Tavern is scene of literary dispute
A MAN who has made it his life's work to unmask the identity of William Shakespeare believes that a single leaf of a manuscript discovered in a book binding could prove that Francis Bacon was the true Bard. Loopy lettering and odd 'Bs' may be the crucial evidence, he believes.
Francis Carr, director of the Shakespeare Authorship Information Centre, is convinced it is a scene cut from the final version of Henry IV, Part I.
The scene, set in a tavern, features two thieves getting a tip-off about a man '. . . that hath 3 hundred marks in (gold) who carries yt unto the kings excheque'. In return, they offer their informer some tobacco: he has not tried it before and farcically chokes on it.
The catalogue entry of the manuscript, to be auctioned by Sotheby's on Tuesday, says it is 'the only extant contemporary analogue in manuscript of any of Shakespeare's plays', and a scene 'very similar to one in Shakespeare's Henry IV, Part I'.

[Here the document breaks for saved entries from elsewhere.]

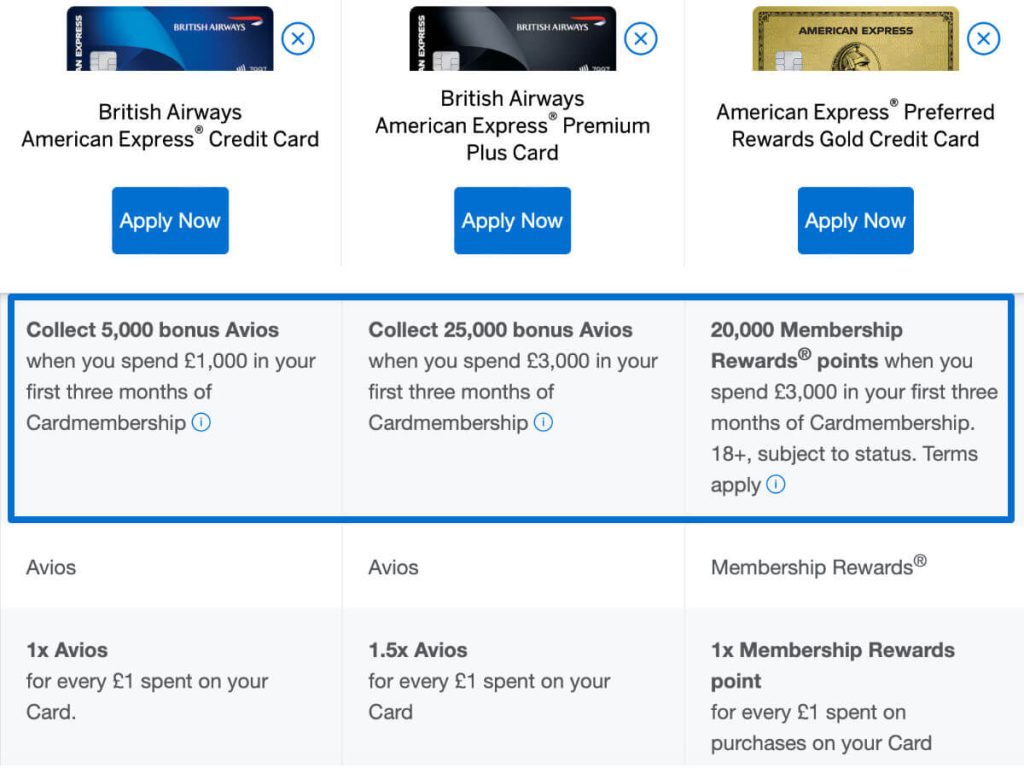1024x768 pixels.
Task: Click the gold American Express card image
Action: (x=855, y=39)
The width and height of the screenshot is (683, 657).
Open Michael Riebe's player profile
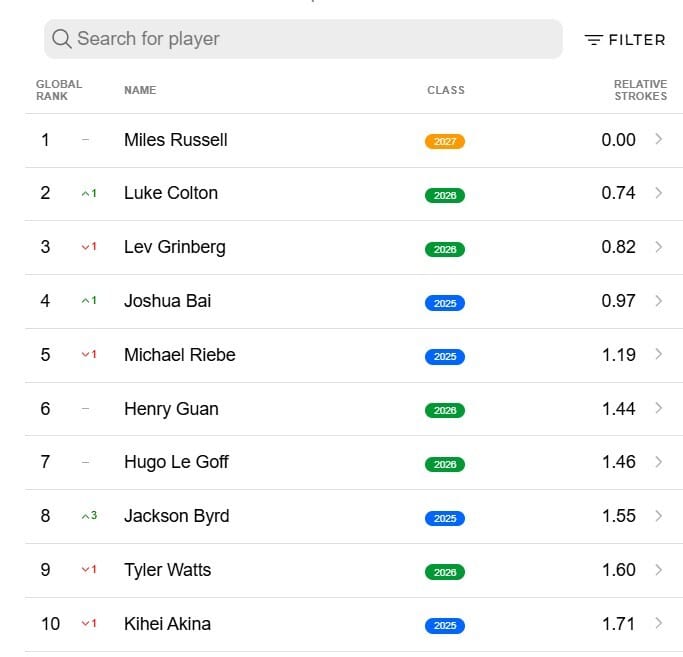[x=179, y=355]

Mr Carr maintains the handwriting is just like the one in a 1595 Bacon letter he has in a book. 'This is the first time a Shakespeare manuscript has been found written in the same hand as Francis Bacon. There are 22 plays in manuscript of the period, but none are by Shakespeare . . . there is not even a laundry-list in his writing.'
However, Peter Beal of Sotheby's is not intending to rewrite the catalogue. 'It's nothing like Bacon's handwriting. It has a generic resemblance in that the writing is Elizabethan. It's the same type of writing that Bacon used, but it has none of his idiosyncracies. Since the 19th century, Baconians have been seizing at any straw of resemblance.'
If it is by Bacon, Mr Carr says the manuscript's value would increase tenfold. Its current estimate is a mere pounds 10,000 to pounds 12,000.